++++ Document section ++++

Which large-cap stocks have the strongest recent price trends, and are those trends accelerating or fading? Momentum — the tendency of stocks that have performed well recently to continue performing well, and vice versa — is the most extensively documented factor anomaly in academic finance. Jegadeesh and Titman’s 1993 paper demonstrated that buying recent winners and selling recent losers produces excess returns over 3-to-12-month horizons. Ranking large caps by trailing returns across multiple time frames reveals not only which stocks are running hot but also whether the underlying trend is strengthening or deteriorating.
The approach
We compute total returns over three overlapping time horizons — 6 months, 3 months, and 1 month — for 15 large-cap stocks across technology, healthcare, financials, energy, and consumer sectors. Comparing returns across these windows reveals momentum structure. A stock with strong 6-month and 3-month returns but a weak 1-month return may be losing momentum. Conversely, a stock with weak 6-month returns but a strong 1-month return may be at the beginning of a recovery. The 3-month return serves as the primary ranking criterion, representing the intermediate-term trend most commonly used in momentum strategies.
import xfinlink as xfl
import pandas as pd
xfl.set_api_key("your_key") # free at https://xfinlink.com/signup
tickers = ["AAPL","MSFT","AMZN","META","NVDA","JPM","V","UNH","LLY","XOM","PG","COST","HD","AVGO","CRM"]
df = xfl.prices(tickers, period="6mo", fields=["close", "return_daily"])
mom = df.sort_values("date").groupby("ticker").agg(
last_close=("close", "last"),
return_6mo=("return_daily", lambda x: (1 + x).prod() - 1),
return_3mo=("return_daily", lambda x: (1 + x.tail(63)).prod() - 1),
return_1mo=("return_daily", lambda x: (1 + x.tail(21)).prod() - 1),
).round(4).sort_values("return_3mo", ascending=False)

++++

(Directions)
Could you quote the momentum passage word for word, from the part that opens with the words containing "Which large-cap stocks" through the part that closes with "strengthening or deteriorating."?

++++ Extracted material ++++

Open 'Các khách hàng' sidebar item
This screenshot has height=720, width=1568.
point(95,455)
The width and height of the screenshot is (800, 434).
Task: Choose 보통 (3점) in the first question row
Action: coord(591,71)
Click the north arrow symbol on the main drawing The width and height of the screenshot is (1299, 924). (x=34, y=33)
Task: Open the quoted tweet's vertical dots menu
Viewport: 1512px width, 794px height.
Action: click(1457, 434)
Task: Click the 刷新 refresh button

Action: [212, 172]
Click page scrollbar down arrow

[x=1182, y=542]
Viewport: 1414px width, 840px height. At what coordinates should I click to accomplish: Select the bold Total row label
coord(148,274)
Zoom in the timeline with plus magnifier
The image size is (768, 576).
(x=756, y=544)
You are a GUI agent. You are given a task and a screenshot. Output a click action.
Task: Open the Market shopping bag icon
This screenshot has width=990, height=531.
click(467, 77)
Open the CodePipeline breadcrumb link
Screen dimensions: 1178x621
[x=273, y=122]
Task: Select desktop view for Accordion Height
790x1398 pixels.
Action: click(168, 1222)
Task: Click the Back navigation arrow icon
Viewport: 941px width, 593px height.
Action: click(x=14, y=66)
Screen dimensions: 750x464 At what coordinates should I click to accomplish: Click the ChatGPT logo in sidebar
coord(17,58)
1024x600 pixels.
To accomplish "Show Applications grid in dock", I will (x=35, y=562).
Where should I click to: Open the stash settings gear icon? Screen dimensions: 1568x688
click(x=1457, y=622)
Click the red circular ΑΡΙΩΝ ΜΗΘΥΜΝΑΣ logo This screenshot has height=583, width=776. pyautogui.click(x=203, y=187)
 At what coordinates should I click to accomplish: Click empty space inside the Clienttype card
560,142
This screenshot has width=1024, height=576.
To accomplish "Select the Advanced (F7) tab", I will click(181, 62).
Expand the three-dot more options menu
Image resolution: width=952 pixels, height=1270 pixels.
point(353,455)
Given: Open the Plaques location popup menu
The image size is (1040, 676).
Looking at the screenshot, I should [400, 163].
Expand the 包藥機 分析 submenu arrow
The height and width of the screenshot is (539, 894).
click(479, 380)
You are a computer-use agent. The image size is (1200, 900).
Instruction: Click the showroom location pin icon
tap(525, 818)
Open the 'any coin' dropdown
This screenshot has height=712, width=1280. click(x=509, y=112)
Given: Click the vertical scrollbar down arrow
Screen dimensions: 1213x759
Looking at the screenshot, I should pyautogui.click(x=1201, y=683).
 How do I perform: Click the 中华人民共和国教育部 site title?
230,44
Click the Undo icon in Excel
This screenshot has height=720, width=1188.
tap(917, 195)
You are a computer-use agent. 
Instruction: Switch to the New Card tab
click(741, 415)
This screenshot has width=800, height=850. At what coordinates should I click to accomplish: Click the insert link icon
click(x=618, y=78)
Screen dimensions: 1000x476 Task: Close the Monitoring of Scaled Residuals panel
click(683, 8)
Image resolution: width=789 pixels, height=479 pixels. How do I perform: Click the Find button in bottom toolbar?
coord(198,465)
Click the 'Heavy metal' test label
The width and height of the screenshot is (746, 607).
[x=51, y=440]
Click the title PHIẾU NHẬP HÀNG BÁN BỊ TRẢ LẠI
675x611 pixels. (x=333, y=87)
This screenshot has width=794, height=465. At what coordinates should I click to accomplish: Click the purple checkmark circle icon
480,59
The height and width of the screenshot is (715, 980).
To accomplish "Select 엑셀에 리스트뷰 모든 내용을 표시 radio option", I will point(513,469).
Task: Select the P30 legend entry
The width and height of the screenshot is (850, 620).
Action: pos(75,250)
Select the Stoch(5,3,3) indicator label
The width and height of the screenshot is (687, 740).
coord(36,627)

++++

(Task output)
Which large-cap stocks have the strongest recent price trends, and are those trends accelerating or fading? Momentum — the tendency of stocks that have performed well recently to continue performing well, and vice versa — is the most extensively documented factor anomaly in academic finance. Jegadeesh and Titman’s 1993 paper demonstrated that buying recent winners and selling recent losers produces excess returns over 3-to-12-month horizons. Ranking large caps by trailing returns across multiple time frames reveals not only which stocks are running hot but also whether the underlying trend is strengthening or deteriorating.